White Allyship is a practical concept that can help white South Africans play an active role in identifying and overcoming racism in the post-Apartheid workplace or organisational environment. What are White Allies and why do we need them?

What is an ally?

An ally is a person who is not a member of a particular group, but who takes action to support that group. A man supporting women could be an ally against sexism, a person who is not disabled but supports people living with disabilities is an ally for ableism. In the same way, a white person uniting with black colleagues at work to create a better workplace, one that is free of racism, is a white ally.

What is a White Ally?

A white ally is a white person who stands up against racism in support of her black colleagues. A white ally is someone who stands by the side of black friends and colleagues, who listens to them, and supports them even in their absence, who works on their cause and who is prepared to experience discomfort and amplify the voice of black people against racism.

How does racism manifest?

Racism manifests at three levels:

  • Personal
  • Interpersonal
  • Organisational/Institutional

On a personal level, you recognise that you, like everyone else, holds private beliefs, ideas and prejudices, which may be racist.

Interpersonally, it relates to the expression of racism between people, for example in a team or a department.

In an organisation or institution, it refers to discriminatory treatment, for example in recruiting or promoting, which is embedded in polices and practices within the organisation or institution itself.

How do I, as a white person, address Racism as an Ally?

Firstly, at a personal level, it can be measured by how much you change your prejudicial ideas. This can involve exposure to people of colour, especially Africans who make up the vast majority of people living in South Africa. Research and name your privilege as a white. Consider learning an African language.

Secondly, on the interpersonal level, racism can be addressed by the degree to which your relationships with black people change for the better in an authentic way. Consider your social friendship groups. How diverse are these? Where do you live and socialise? Can you expand your geography?

Finally, in an organisation, a white ally can address racism by the actions they take to unmask and challenge racism and to the extent to which they try to dismantle the racist systems inherent in most organisations.

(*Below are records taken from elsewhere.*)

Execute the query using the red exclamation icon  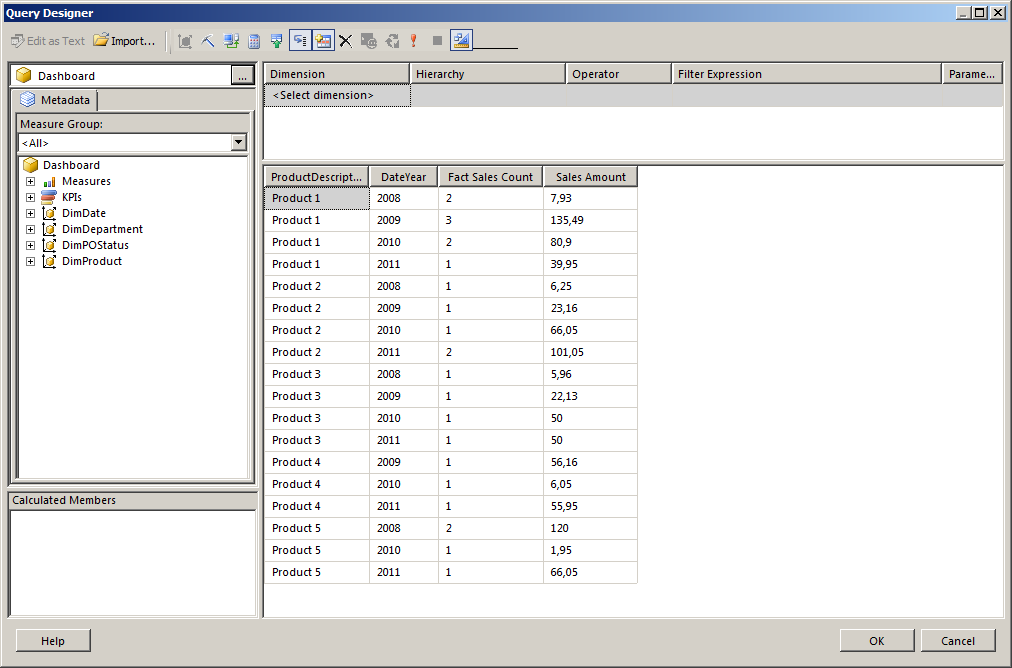(413, 41)
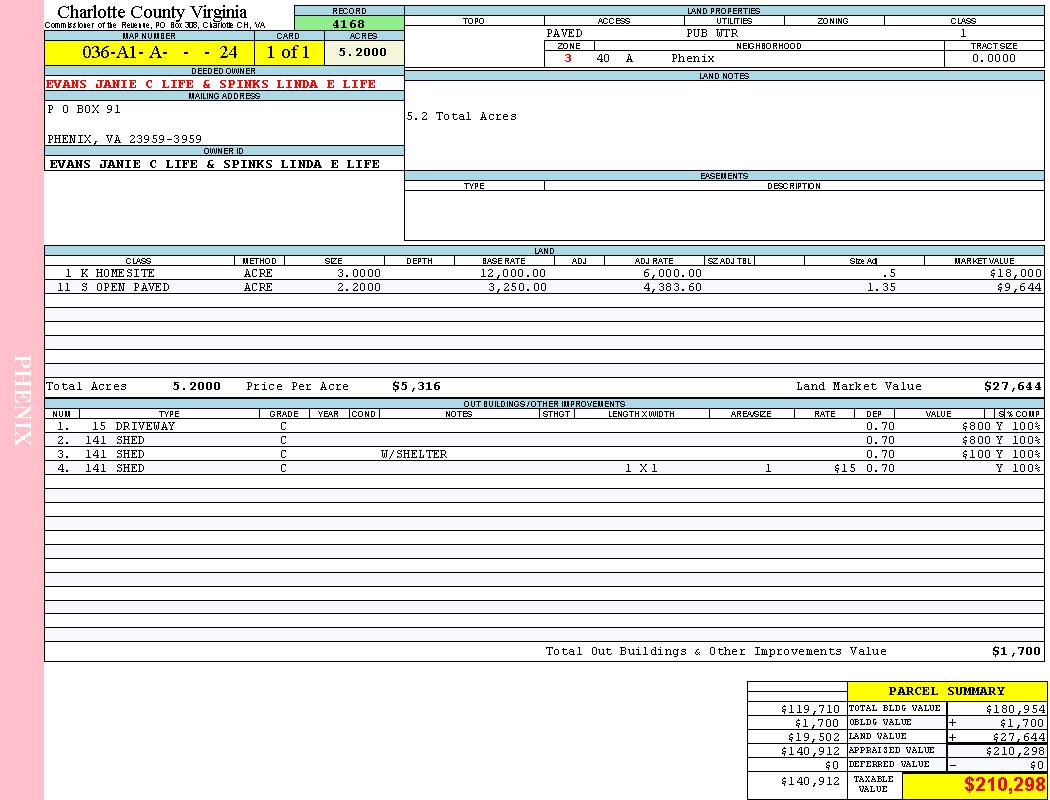Click the PHENIX, VA 23959-3959 address line
The height and width of the screenshot is (800, 1050).
click(124, 139)
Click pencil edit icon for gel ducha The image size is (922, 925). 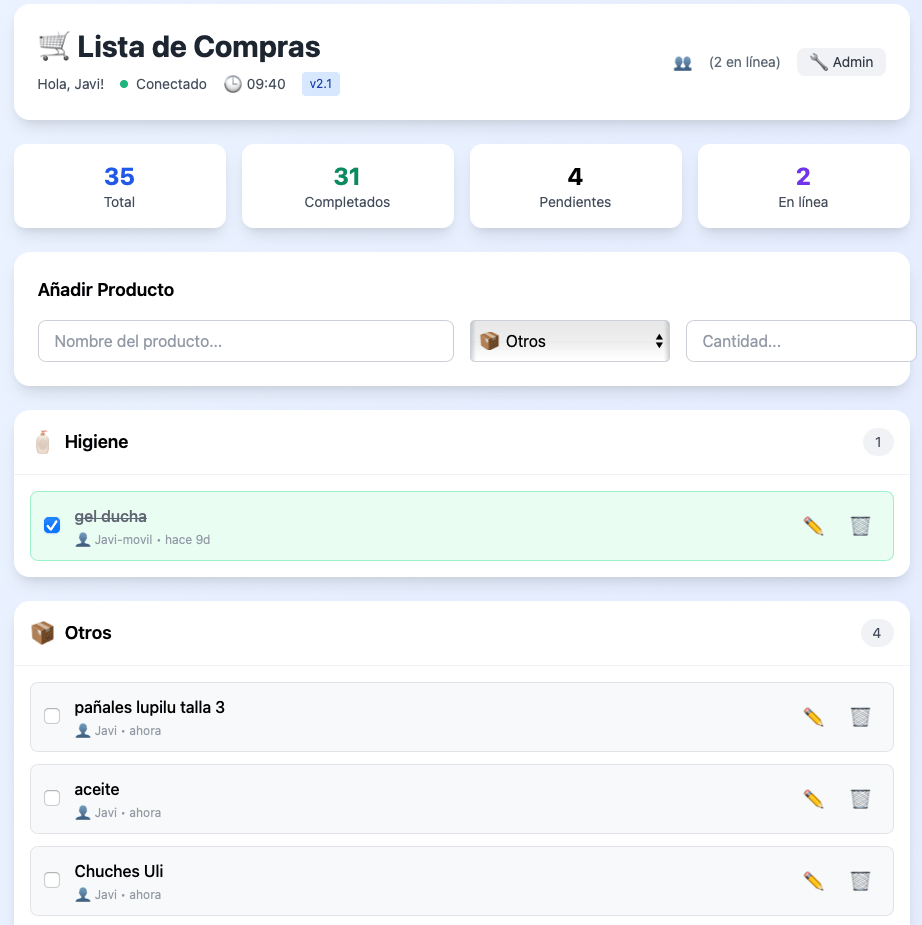813,526
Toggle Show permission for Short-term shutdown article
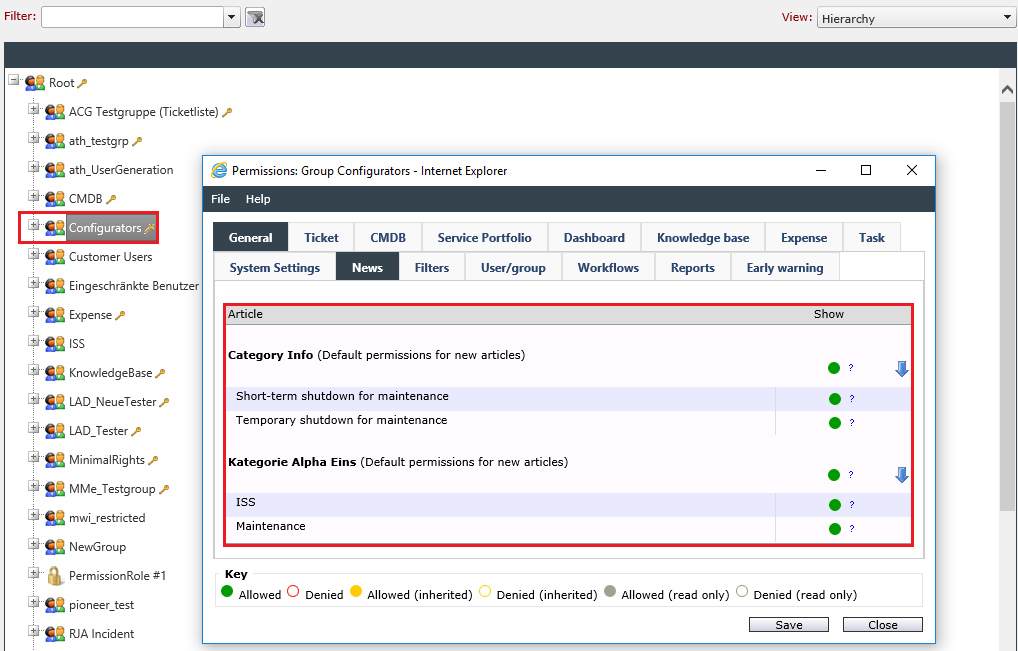The height and width of the screenshot is (651, 1018). click(835, 399)
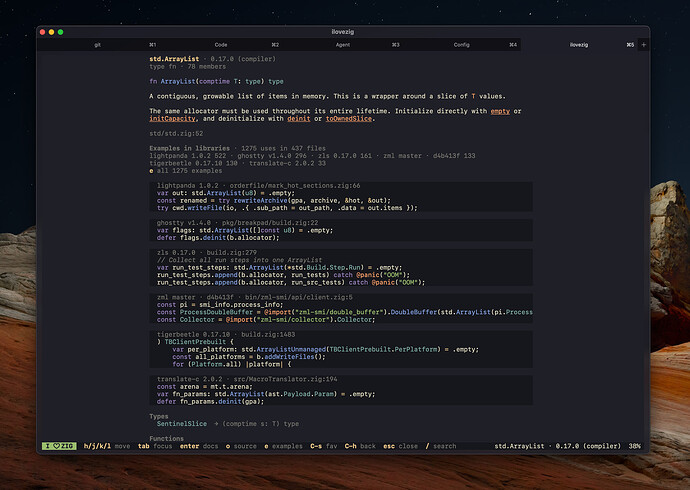
Task: Open source location std/std.zig:52
Action: click(176, 133)
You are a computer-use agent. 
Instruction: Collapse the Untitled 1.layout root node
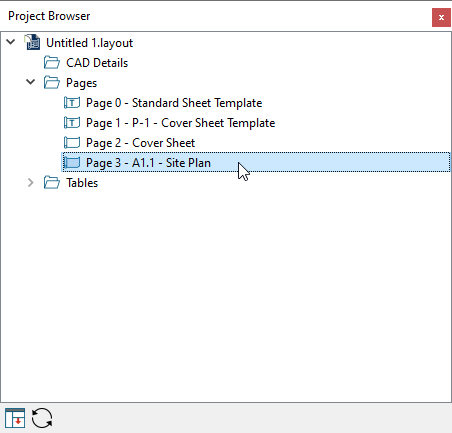[11, 42]
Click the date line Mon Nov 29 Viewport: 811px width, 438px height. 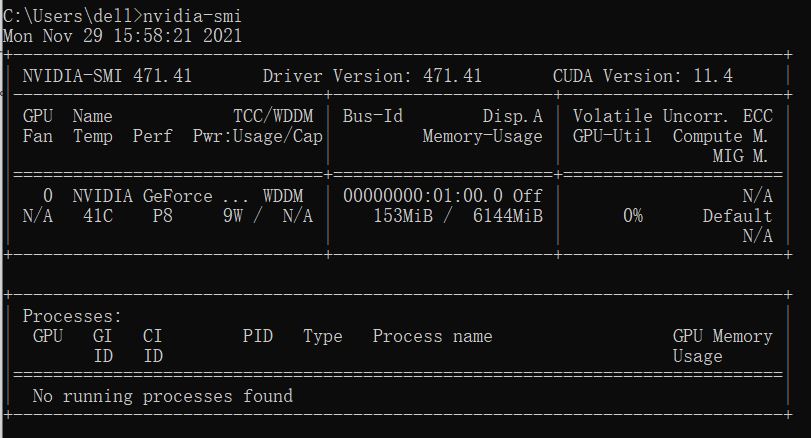122,36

How do I know I am working effectively as a White Ally?

You cannot label yourself as a white ally but your relationships and behaviours will show it. For example, you continually seek understanding of the experiences of black colleagues. You will address racism or call it out appropriately when you witness it, for example by challenging, interrupting and disrupting. Most importantly, you will be authentic in your behaviour.

Remember you cannot name yourself an ally, it is about how others experience you. In terms of the organisation or institution it will be measured by the extent to which you are pointing out and dismantling racist structures and systems inherent in your own organisation.

Take the next step with a helping hand

If your organisation is already working on diversity and inclusion building, White Allyship in the fight against racism can be the important next step. If you want to learn more about how to build White Allyship in your organisation contact us.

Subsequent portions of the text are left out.